阿绫心里冷嗤了一声,她这么个宁折不弯的倔强人,是无论如何也不会用上“求”字的。
然而,她敢在百里臻面前“宁折不弯”,却是怎么也挡不住试图给她“满上”的将军甲乙丙丁午己庚辛壬癸之流。因为不熟,再加上对方人多势众,阿绫丝毫不敢对他们使出撒泼战术。
就在这个关头,只听人群外围突然传来一声惊惶大喝:“各位前辈手下留情,我姐夫体弱不宜饮酒!”
在这儿能叫她一声姐夫的,除了上首那个非逼着她要她求他的某人之外,也就只有进了军营之后就回去报道不见人影的隋清逸了。
虽然还是有点膈应“姐夫”这个称呼,但是,这会儿已然不是计较这种事情的时候了,对与隋清逸“路见不平一声吼”之举,阿绫深感欣慰。
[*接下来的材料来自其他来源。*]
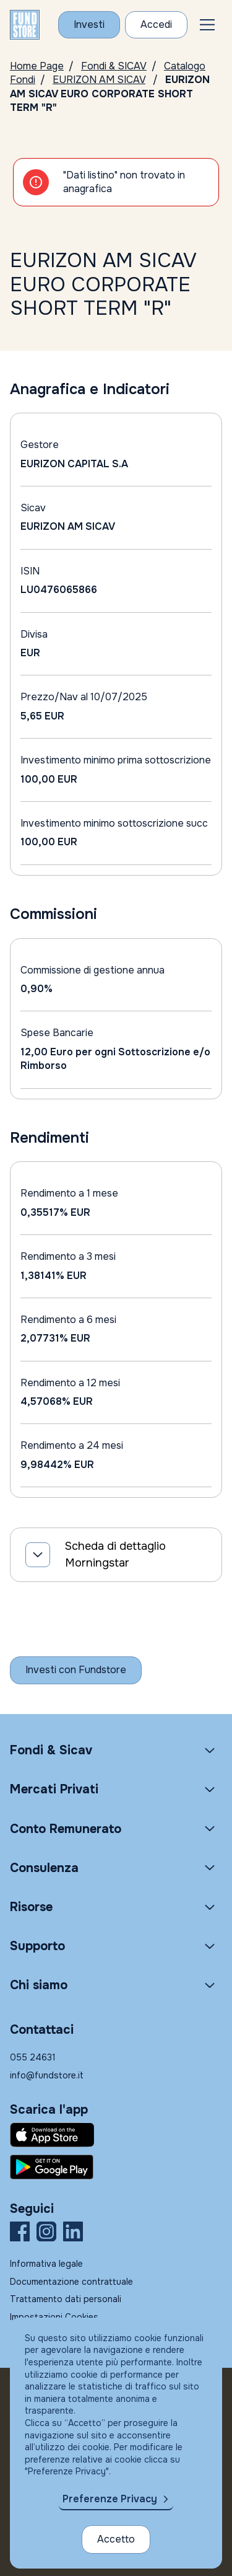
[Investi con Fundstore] (89, 24)
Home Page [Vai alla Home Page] (37, 66)
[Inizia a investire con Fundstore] (76, 1670)
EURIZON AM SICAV (99, 79)
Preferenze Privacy (109, 2498)
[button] (207, 25)
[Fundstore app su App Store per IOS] (116, 2134)
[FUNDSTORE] (25, 25)
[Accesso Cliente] (156, 24)
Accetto (116, 2539)
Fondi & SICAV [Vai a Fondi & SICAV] (114, 66)
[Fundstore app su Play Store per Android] (116, 2167)
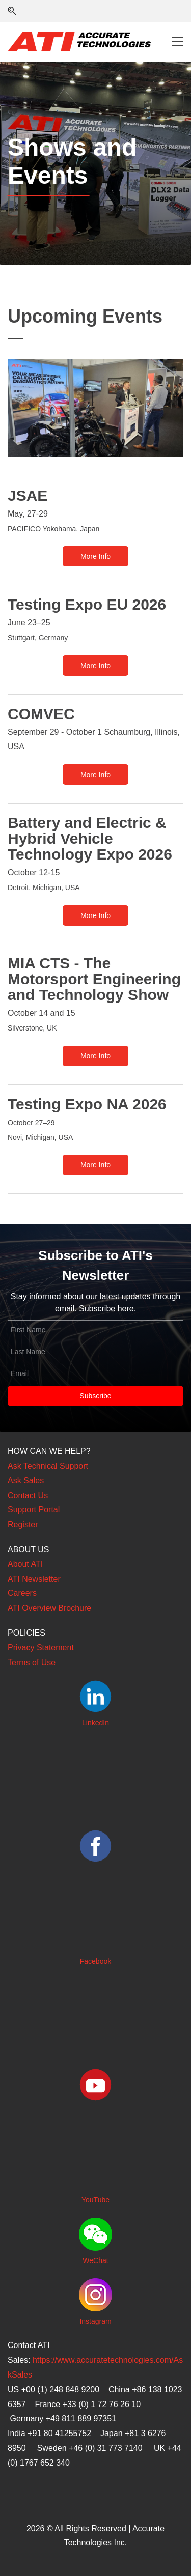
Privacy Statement (41, 1647)
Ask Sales (26, 1480)
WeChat (95, 2260)
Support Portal (34, 1509)
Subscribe (95, 1396)
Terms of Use (32, 1662)
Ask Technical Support (48, 1466)
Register (23, 1524)
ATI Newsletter (34, 1579)
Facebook (95, 1961)
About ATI (25, 1564)
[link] (95, 365)
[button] (12, 11)
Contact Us (28, 1495)
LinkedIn (95, 1723)
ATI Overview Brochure (49, 1608)
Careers (22, 1593)
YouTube (95, 2200)
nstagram (96, 2321)
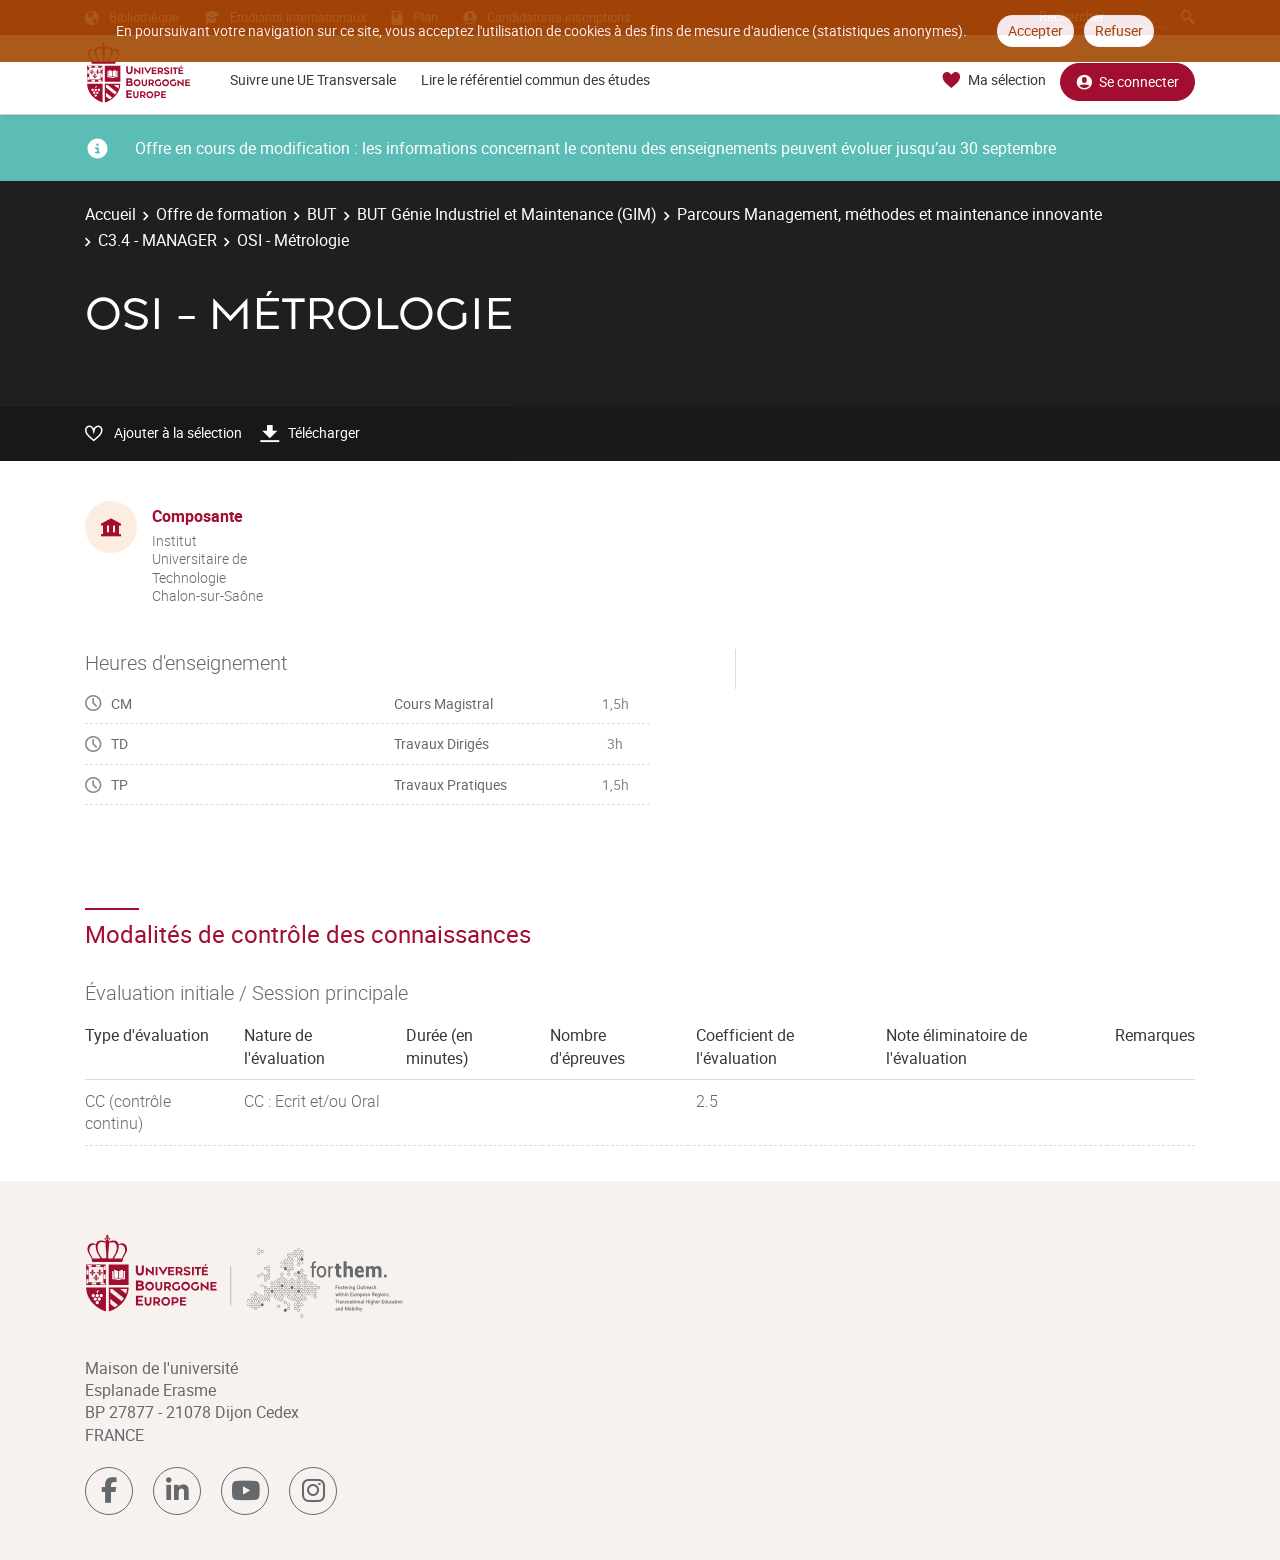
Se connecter (1127, 80)
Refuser (1119, 30)
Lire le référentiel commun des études (535, 79)
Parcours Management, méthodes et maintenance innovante (889, 214)
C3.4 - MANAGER (157, 240)
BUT (322, 214)
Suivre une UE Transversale (313, 79)
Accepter (1035, 30)
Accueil (110, 214)
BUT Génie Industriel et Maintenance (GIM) (507, 214)
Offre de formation (221, 214)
隋清逸昨日回了大营之后,除了百里臻车架到大营门口那会儿跟着众将领出来迎接之外,一直都和手下的兵士们待在一起。他离开北境大营回京养伤,已有半年之久,忽然回来自然还有许多事情要打点。
今天早晨百里臻在点兵台上点兵的时候,隋清逸就在台下。他不过从军三年,虽然出身隋家这样的世家,可一来家中世代从文,二来军中服人也全靠个人本事,以他如今校尉的品级,在满是将军的北境大军中实在不够看,也远没到可以时刻随侍在百里臻身旁的程度。于是,点兵结束之后他便按着往时在军营中的每一日那样去操练了。
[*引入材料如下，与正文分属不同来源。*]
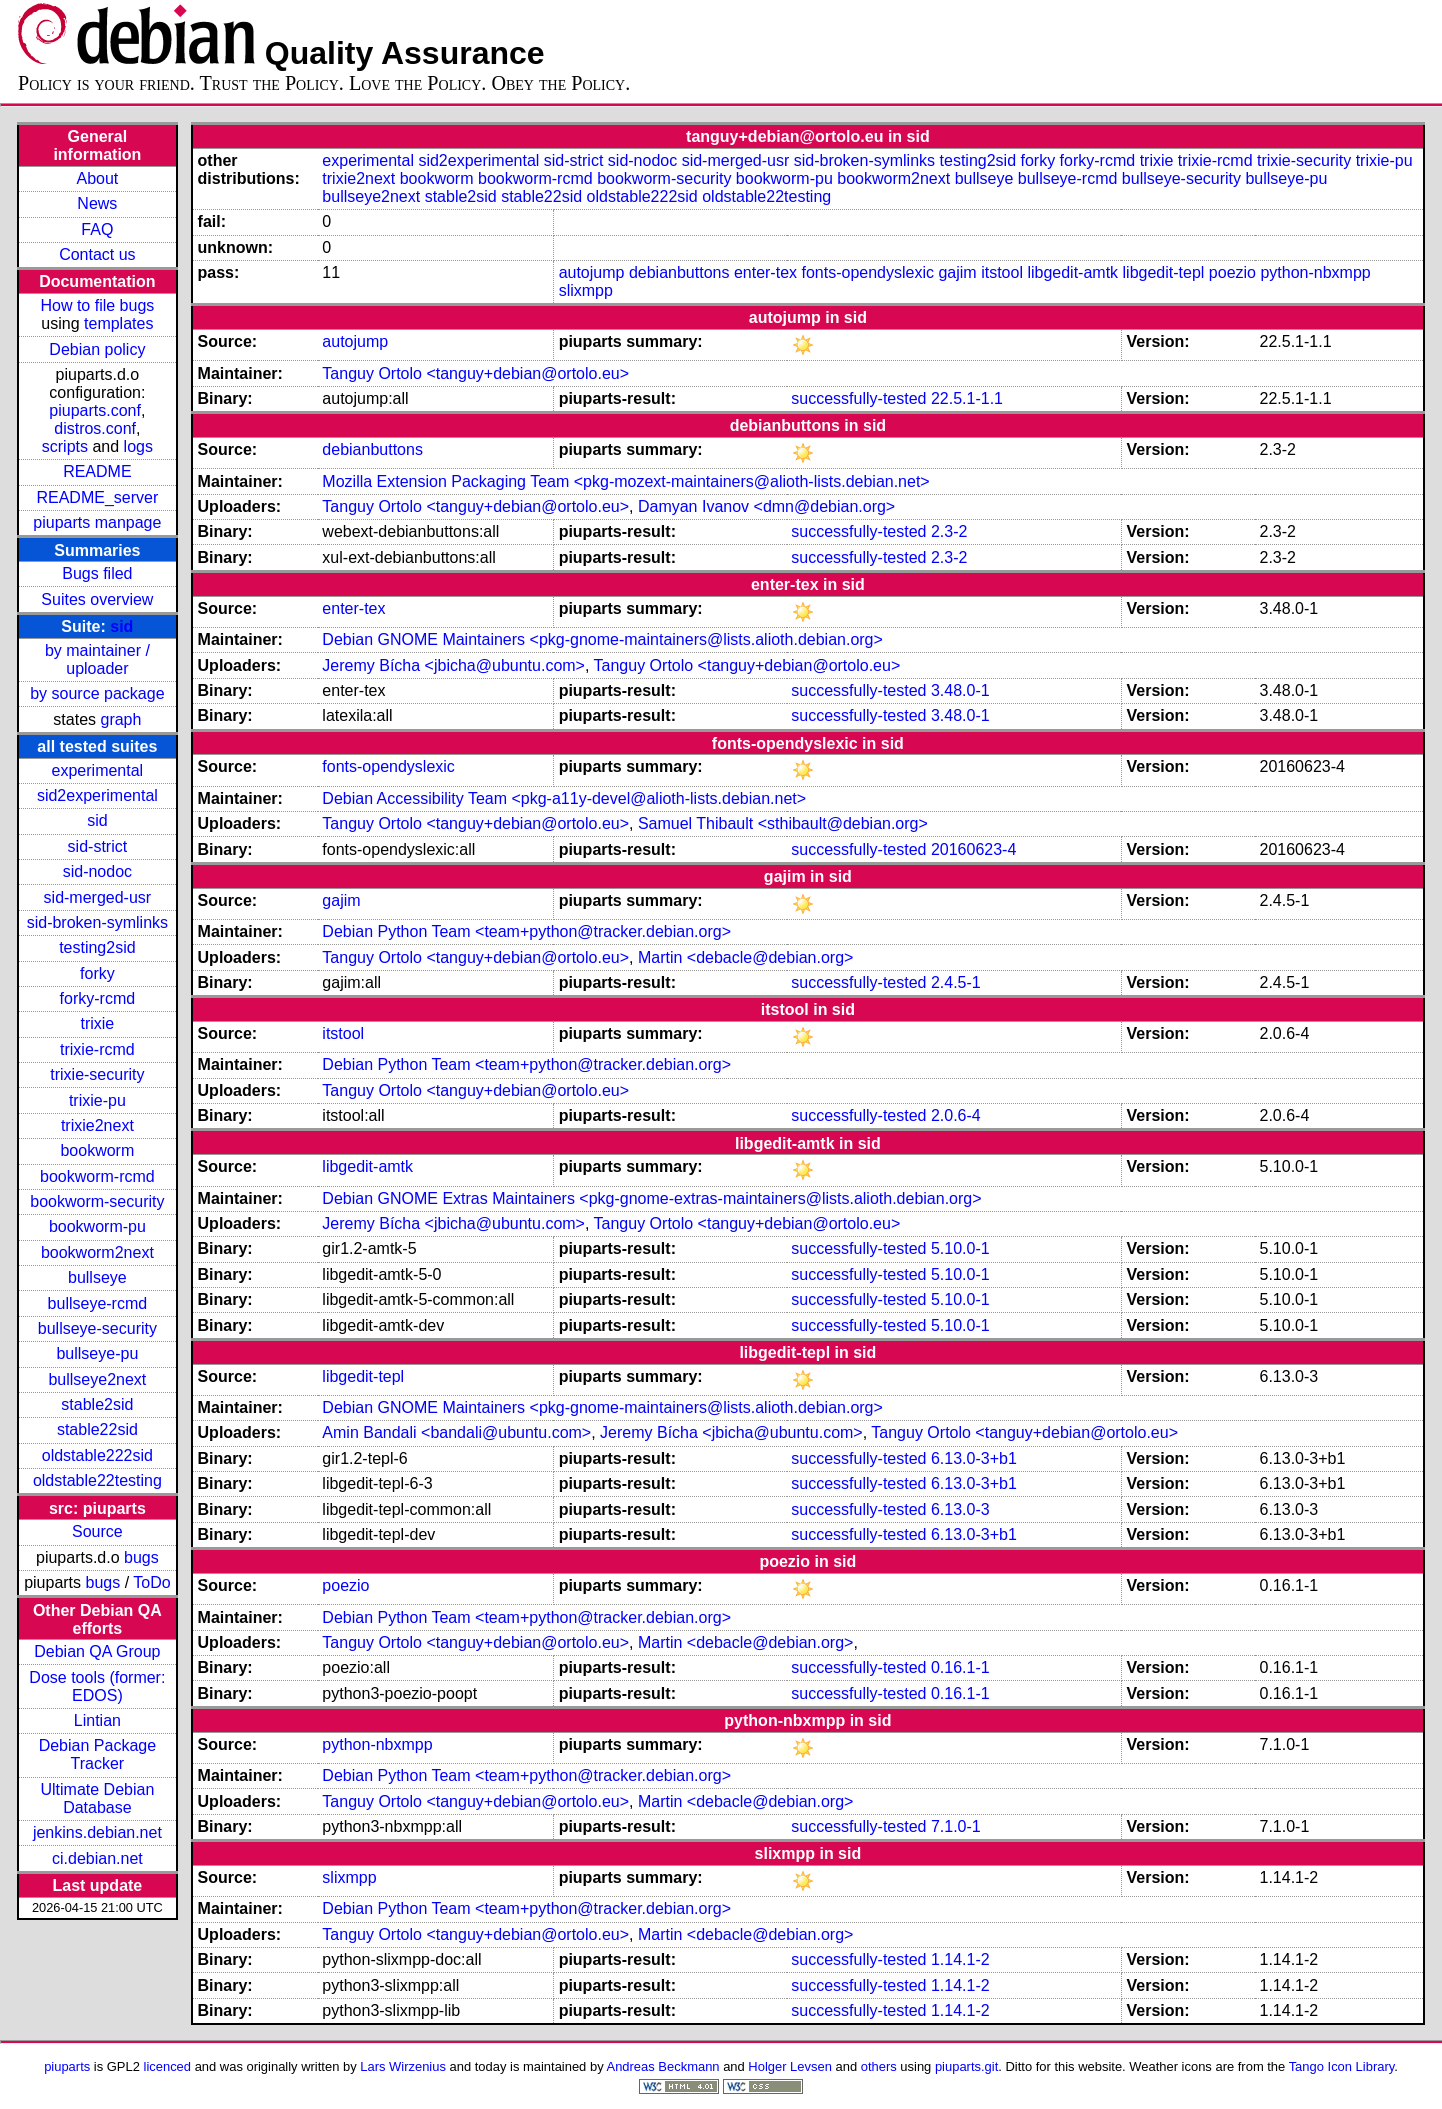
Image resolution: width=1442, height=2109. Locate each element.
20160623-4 (973, 849)
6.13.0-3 (960, 1509)
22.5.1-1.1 (967, 398)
此时,他刚刚练完兵,本打算去自己所在的营地那边吃饭,可一想到自己那“柔弱的姐夫”,就还是有点不放心,思忖片刻之后,他便脚下一拐,走到大帐这边瞅瞅。这一瞅可不得了,刚好就看见一群大老粗在按着阿绫的脑袋灌酒。
这简直就是活脱脱一出“秀才遇上兵,有理说不清”。
当下,隋清逸想也没想,当即便一脚踏进大帐里,扯着嗓子喊了起来。
大帐内原是充斥着各种劝阿绫喝酒的声音,如今隋清逸这一嗓子喊得急切,又与众人的说辞格格不入,一下子便恍如平地惊雷,惹得众人纷纷侧目。
一见这群大老爷们纷纷将注意力从自己身上移开,转动着身子朝门口看去,阿绫二话不说,赶紧起身,以从未有过的敏捷跳离包围圈。
在众人的目光都落在隋清逸身上的时候,只有百里臻依然闲适地看着阿绫,于是,他目睹了她像是被烫了一般跳起来逃走的全过程,就好像看了场猴戏似的。
对于阿绫的表演,百里臻给出了挑了挑眉的评价。